Despite his austere appearance, he is widely respected not only as a fashion designer but also a fashion photographer and publisher.
Lagerfeld started as an apprentice at Pierre Balmain in 1955, and having worked for an impressive raft of brands from Jean Patou to Chloé and Valentino, he found his home at Chanel and Fendi.
“When I come up with an idea, I see something and I do it.

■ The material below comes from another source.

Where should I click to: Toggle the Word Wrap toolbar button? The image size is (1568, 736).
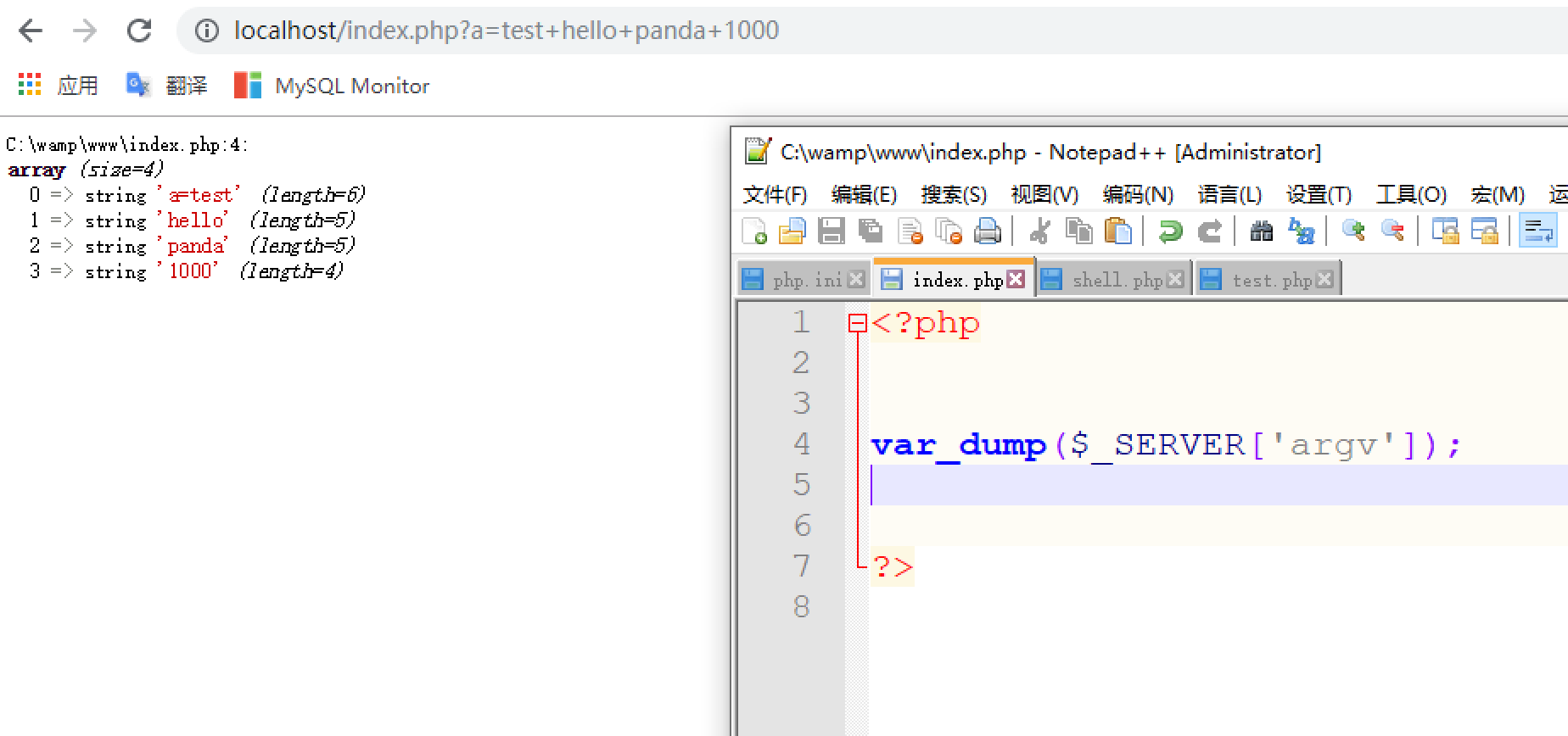click(x=1538, y=231)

I see nothing else.”
This drive and enthusiasm granted him a lifetime contract with Chanel so it’s up to him when he leaves the fashion house, to say this is an impressive achievement is an understatement.
Chanel has a minimum of six collections per year and with all the wide range of work that he does, you cannot help but thinking that this is the result of an amazing discipline probably due to his German roots.
He disagrees. “I’m just natural – discipline is when you make an effort, and I make no effort at all. And if you must, you should make it look effortless.”
This may sound like a cliché but the secret is he loves what he does. Once I saw a documentary about him and thought he was quite unique, with a mind of his own and his world merged totally with fashion, it’s as if they became one.
Just as US Vogue’s editor, Anna Wintour, Lagerfeld is accused of being glacial. He refuted this by saying some people need a glacial façade to protect themselves and emotions are far too overrated.
Lagerfeld, like Lou Andreas-Salomé, thinks one should manage his own traumas, depressive states and mood swings.
(Lou Andreas-Salomé had a platonic relationship with Nietzsche and only lost her virginity when she was 38 years old. In a letter to her lover, Paul Reé, she wrote that it’s better not to submit to psychoanalysis because this kills creativity.)
You always get impressed with Lagerfeld's own take on everything, he’s always surprising like his collections, endlessly reinventing the Chanel look.